Social network positives
There are also examples of commercial incentives for investigating and experimenting with social networks as business enablers. Market-leading companies like Gibson Musical Instruments, for instance, are not afraid to go all out: it has dedicated areas at Twitter, YouTube and MySpace, along with a special version of its entire website optimised for Apple's iPhone and iPod Touch.
In the UK, Team Woolies is relaunching Woolworths as an online-only retailer, seeding the populace with a stream of 'tweets' and blog updates on its own website, which is laden with the trappings of Web 2.0: blogs, videos, podcasts.
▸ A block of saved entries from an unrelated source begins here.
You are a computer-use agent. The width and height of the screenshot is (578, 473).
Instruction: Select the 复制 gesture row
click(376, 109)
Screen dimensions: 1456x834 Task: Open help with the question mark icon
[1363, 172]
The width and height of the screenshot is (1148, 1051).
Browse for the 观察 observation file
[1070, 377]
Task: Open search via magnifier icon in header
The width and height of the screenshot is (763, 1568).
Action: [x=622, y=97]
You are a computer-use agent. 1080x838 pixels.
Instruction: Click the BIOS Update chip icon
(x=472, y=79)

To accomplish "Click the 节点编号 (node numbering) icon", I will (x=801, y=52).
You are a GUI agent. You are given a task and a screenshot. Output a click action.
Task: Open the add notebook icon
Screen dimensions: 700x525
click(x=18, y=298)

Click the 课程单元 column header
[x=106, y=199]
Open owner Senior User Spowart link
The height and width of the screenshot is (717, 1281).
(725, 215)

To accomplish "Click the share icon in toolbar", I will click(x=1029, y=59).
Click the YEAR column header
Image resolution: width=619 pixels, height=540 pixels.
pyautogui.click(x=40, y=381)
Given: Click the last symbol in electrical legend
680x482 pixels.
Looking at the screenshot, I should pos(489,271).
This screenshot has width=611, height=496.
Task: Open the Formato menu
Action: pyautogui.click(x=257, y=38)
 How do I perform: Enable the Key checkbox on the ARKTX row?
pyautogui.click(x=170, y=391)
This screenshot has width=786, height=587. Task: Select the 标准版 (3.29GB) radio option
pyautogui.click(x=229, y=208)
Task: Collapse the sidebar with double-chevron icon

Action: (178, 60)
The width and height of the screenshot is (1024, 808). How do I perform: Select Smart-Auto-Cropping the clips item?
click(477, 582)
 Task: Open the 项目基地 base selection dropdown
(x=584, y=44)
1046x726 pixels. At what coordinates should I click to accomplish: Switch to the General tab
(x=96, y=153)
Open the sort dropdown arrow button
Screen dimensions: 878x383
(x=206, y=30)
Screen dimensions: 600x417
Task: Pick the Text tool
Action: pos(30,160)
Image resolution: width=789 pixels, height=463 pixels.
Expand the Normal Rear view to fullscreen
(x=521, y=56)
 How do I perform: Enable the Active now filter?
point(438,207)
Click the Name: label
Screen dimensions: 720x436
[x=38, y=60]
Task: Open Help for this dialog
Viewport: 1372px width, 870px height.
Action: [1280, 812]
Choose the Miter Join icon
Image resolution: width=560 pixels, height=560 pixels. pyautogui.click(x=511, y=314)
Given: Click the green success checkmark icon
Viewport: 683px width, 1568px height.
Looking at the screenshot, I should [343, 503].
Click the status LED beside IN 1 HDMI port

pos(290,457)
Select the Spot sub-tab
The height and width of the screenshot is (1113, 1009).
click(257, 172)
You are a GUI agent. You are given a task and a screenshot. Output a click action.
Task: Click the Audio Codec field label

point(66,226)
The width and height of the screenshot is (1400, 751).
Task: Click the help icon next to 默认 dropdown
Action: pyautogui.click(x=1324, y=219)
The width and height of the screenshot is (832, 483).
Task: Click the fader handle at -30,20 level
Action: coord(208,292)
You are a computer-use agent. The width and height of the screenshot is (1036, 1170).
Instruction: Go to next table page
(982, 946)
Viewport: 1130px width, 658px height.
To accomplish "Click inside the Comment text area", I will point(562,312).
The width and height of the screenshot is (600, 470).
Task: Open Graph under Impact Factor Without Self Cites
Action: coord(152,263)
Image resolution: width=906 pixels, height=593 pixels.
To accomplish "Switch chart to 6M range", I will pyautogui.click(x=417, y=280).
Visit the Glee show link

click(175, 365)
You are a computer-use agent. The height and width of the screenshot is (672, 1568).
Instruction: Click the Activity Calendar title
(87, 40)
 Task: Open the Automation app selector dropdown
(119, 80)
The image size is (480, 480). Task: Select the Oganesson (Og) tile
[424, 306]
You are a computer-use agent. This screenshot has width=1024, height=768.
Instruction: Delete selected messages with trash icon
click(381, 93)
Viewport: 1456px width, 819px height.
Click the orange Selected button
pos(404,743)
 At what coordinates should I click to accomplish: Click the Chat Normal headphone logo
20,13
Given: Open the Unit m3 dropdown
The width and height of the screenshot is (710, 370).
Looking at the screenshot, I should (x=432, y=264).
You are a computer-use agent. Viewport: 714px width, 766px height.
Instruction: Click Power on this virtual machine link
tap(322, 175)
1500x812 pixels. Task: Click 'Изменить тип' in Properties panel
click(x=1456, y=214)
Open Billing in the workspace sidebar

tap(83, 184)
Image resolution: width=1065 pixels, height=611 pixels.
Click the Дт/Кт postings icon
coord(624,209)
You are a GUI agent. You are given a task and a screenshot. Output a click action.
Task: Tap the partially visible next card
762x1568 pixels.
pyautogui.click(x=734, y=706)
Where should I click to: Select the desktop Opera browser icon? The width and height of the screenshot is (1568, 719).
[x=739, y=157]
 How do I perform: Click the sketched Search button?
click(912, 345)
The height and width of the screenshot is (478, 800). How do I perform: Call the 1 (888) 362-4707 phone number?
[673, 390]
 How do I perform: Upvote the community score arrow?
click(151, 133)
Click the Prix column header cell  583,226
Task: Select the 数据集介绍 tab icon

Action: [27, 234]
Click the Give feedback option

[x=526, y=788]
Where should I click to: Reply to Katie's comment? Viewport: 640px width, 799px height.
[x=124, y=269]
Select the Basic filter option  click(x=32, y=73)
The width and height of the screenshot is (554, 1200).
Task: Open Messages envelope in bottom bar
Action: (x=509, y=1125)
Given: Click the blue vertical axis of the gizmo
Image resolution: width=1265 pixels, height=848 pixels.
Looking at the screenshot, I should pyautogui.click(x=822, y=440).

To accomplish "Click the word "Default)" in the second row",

Outside the UK, organsations are actively leveraging the power of social networks to find new business opportunities, new groups of like-minded individuals and companies, and new sources of industry-specific wisdom, advice and expertise. Many companies are also investigating social networking sites' potential to recruit new employees, including the UK Secret Intelligence Service.
Concomitant with the social networking sites come third-party analytical tools that can transform a micro-blogging site like Twitter into a valuable mine of market research information. An application like Tweetscan allows users to mine the Twitter archives, studying conversations, picking up trends and producing a wealth of information about how customers engage with products and services - or those of competitors. This kind of market intelligence was very difficult or expensive to acquire before.
Savvy managers recognise the benefits of social networking and implement a reasoned policy that allows monitored access. A logical extension of this is to employ people to act as Web 2.0 ambassadors. Such people spend their entire day maintaining the sanctioned company presence on various social network sites, acting as a company's 'voice'. Such roles are arguably not that different from methods employed by more traditional marketing and sales operatives.